The man named Herman Dalton stretched his long legs out, slumping in the chair, the big cigar thrust into one corner of his mouth, and his hair like a new-built brush pile from his running hands through it.
“But I tell you, Blaine,” he rumbled, “there’s got to be an end to it. The time will come, if something isn’t done, when there’ll be no such thing as business. Fishhook, even now, has driven us flat against the wall.”
“Mr. Dalton,” Blaine told him wearily, “if you must argue this, you should find someone else. I know nothing about business and even less of Fishhook despite the fact I work there.”
“Fishhook’s absorbing us,” said Dalton, angrily. “They’re taking away our very livelihood. They’re destroying a fine system of conventions and of ethics built very painfully through the centuries by men deeply dedicated to the public service. They are breaking down the commercial structure which has been built so carefully. They’re ruining us, slowly and inexorably, not all of us at once, but surely, one by one. There is the matter, for example, of this so-called butcher vegetable. You plant a row of seeds, then later you go out and dig up the plants as you would potatoes, but rather than potatoes you have hunks of protein.”
“And so,” said Blaine, “for the first time in their lives, millions of people are eating meat they couldn’t buy before, that your fine, brave system of conventions and of ethics didn’t allow them to earn enough to buy.”
“But the farmers!” Dalton yelled. “And the meat market operators. Not to mention the packing interests . . .”
“I suppose,” suggested Blaine, “it would have been more cricket if the seeds had been sold exclusively to the farmers or the supermarkets. Or if they were sold at the rate of a dollar or a dollar and a half apiece instead of ten cents a packet. That way we’d keep natural meat competitive and the economy safe and sound. Of course, then, these millions of people—”
“But you do not understand,” protested Dalton. “Business is the very lifeblood of our society. Destroy it and you destroy Man himself.”
“I doubt that very much,” said Blaine.
“But history proves the position of commercialism. It has built the world as it stands today. It opened up the new lands, it sent out the pioneers, it erected the factories and it—”
“I take it, Mr. Dalton, you read a lot of history.”
“Yes, Mr. Blaine, I do. I am particularly fond of—”
“Then, perhaps, you’ve noticed one other thing as well. Ideas and institutions and beliefs in time outlive their usefulness. You’ll find it in page after page of all our history — the world evolves and the people and their methods change. Has it ever occurred to you that business as you think of it may have outlived its usefulness? Business has made its contribution and the world moves on. Business is just another dodo. . . .”

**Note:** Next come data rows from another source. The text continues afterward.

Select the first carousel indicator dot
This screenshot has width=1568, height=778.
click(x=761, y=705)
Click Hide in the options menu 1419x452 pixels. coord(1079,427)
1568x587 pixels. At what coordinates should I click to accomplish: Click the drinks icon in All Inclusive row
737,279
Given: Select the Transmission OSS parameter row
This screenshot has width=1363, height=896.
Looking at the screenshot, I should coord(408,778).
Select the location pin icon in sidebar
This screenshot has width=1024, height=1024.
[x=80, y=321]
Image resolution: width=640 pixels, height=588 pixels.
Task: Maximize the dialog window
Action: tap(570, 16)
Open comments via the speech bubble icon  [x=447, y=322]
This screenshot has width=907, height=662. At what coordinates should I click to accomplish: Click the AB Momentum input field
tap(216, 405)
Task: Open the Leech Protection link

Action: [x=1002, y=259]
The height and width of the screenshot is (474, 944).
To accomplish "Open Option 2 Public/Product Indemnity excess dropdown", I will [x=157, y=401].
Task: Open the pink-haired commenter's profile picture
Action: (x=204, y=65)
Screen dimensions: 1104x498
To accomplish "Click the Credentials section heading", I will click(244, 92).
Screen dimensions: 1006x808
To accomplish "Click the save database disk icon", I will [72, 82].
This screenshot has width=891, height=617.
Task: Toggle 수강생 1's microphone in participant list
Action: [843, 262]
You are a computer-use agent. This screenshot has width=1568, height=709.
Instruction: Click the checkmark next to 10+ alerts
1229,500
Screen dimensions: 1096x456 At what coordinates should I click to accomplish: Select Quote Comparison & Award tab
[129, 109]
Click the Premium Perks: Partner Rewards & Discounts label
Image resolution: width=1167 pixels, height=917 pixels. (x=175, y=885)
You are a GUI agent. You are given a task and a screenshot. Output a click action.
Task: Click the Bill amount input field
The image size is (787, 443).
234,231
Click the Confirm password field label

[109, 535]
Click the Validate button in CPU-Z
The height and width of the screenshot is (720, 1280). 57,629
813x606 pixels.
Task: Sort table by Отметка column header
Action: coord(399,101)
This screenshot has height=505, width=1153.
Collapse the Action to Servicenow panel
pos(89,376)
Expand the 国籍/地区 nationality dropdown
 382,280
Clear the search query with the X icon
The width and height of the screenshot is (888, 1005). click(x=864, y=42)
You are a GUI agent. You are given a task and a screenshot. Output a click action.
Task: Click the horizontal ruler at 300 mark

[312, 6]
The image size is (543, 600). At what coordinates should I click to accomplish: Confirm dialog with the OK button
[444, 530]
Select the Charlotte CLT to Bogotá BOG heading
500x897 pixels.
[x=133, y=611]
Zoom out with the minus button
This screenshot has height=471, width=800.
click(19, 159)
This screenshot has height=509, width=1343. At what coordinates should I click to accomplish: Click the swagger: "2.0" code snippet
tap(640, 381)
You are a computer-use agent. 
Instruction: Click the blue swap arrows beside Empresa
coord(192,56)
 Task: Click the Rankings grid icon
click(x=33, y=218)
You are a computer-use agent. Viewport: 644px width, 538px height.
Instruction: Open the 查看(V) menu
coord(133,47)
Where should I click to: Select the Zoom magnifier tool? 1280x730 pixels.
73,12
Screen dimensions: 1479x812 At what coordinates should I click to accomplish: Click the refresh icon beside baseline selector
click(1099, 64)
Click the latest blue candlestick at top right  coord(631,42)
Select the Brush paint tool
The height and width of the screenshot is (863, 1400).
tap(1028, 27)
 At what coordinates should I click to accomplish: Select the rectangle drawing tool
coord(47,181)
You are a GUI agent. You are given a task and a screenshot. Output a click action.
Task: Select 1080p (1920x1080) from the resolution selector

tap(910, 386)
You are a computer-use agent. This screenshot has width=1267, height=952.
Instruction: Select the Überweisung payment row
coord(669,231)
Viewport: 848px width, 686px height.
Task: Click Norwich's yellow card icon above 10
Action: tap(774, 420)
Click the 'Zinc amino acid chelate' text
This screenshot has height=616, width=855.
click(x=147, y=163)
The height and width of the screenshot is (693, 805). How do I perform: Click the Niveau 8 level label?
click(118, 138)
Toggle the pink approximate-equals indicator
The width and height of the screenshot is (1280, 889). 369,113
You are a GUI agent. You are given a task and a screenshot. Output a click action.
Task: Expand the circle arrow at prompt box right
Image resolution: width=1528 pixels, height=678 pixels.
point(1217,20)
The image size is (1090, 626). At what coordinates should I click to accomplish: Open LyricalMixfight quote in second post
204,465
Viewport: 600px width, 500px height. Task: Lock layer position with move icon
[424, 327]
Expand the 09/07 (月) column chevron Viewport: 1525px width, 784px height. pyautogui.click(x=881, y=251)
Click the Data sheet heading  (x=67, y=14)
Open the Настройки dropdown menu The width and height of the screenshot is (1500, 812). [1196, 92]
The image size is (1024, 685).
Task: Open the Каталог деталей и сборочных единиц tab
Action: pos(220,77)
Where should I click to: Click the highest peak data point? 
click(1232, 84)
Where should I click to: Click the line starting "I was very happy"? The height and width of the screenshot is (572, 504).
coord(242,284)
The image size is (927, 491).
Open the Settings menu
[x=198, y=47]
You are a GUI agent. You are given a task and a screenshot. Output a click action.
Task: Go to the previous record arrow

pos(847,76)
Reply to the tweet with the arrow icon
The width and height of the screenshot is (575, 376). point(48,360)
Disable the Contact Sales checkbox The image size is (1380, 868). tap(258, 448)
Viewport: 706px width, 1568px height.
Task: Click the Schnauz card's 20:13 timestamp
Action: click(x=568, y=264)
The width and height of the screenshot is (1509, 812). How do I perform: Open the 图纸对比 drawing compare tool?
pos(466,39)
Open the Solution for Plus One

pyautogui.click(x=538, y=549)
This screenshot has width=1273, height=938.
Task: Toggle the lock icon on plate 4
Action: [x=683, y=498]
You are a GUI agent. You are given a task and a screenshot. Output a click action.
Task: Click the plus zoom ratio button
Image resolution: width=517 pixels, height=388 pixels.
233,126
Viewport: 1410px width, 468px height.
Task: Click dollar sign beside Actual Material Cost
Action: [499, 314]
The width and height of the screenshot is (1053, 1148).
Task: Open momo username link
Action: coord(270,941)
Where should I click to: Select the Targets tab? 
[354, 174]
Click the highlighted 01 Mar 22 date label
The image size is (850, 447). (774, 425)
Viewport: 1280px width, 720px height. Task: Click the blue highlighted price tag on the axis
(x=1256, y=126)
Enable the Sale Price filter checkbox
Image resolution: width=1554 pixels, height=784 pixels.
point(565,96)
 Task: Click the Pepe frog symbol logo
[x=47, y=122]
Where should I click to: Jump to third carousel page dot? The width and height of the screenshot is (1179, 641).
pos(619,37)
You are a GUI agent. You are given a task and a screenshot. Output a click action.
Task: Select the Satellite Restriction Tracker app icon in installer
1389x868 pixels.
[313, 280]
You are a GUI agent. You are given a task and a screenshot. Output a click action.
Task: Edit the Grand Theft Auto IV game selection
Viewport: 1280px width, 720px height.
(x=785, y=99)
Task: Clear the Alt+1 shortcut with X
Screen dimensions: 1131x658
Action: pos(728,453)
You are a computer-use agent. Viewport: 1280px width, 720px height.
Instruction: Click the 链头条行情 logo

Dalton came straight out of his slump, his hair standing straight on end, the cigar dangling in his mouth.
“By God,” he cried, “I believe you actually mean it. Is that what Fishhook thinks?”
Blaine chuckled dryly. “No, it’s what I think. I have no idea what Fishhook may be thinking. I am not in Policy.”
And that was the way it went, Blaine told himself. No matter where you went, that was the way it was. There was always someone who tried to root out a hint, a clue, a tiny secret that might pertain to Fishhook. Like a group of hopping vultures, like a bunch of peeping Toms — athirst to know what was going on, suspecting, perhaps, much more was going on than was actually the case.
The city was a madhouse of intrigue and of whispering and of rumor — filled with representatives and operatives and pseudodiplomats. And this gent in the chair across from him, Blaine speculated, was here to place a formal protest against some new outrage perpetrated upon some proud commercial unit by some new Fishhook enterprise.